Where in the records does the word "Click" appear? Copy each line that holds it.

───── RECORD EXTRACTS ─────

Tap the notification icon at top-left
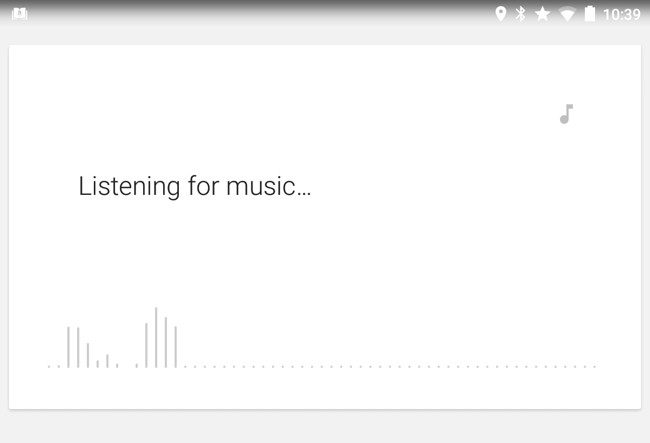Image resolution: width=650 pixels, height=443 pixels. coord(18,14)
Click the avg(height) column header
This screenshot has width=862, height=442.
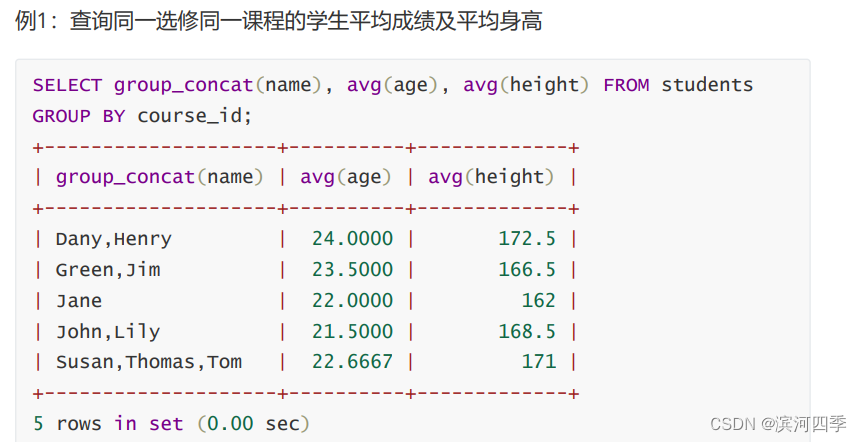coord(491,178)
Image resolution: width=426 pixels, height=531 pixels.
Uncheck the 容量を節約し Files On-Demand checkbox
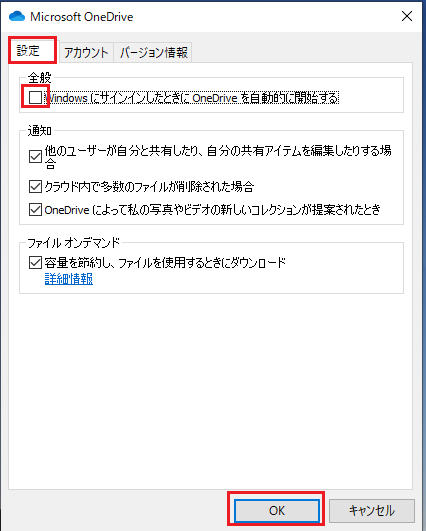(x=35, y=262)
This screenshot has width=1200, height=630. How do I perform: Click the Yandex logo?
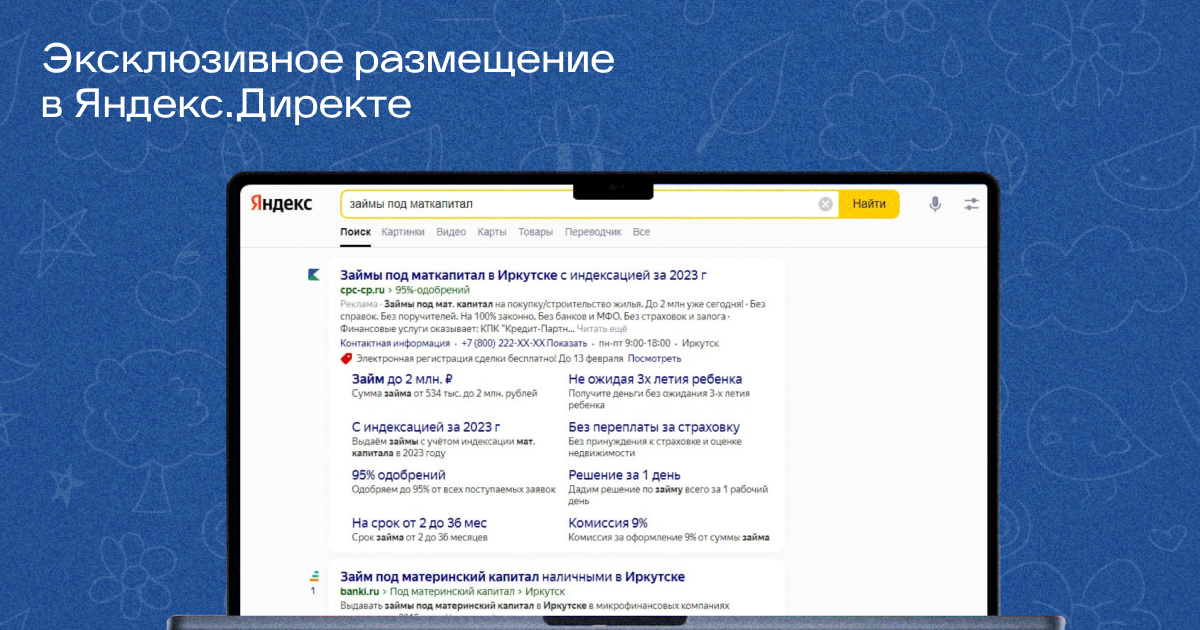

─────

• _ANSWER TO THIS EXERCISE_:
Click the avg(height) column header
This screenshot has width=1200, height=630. How do I perform: Click the Yandex logo?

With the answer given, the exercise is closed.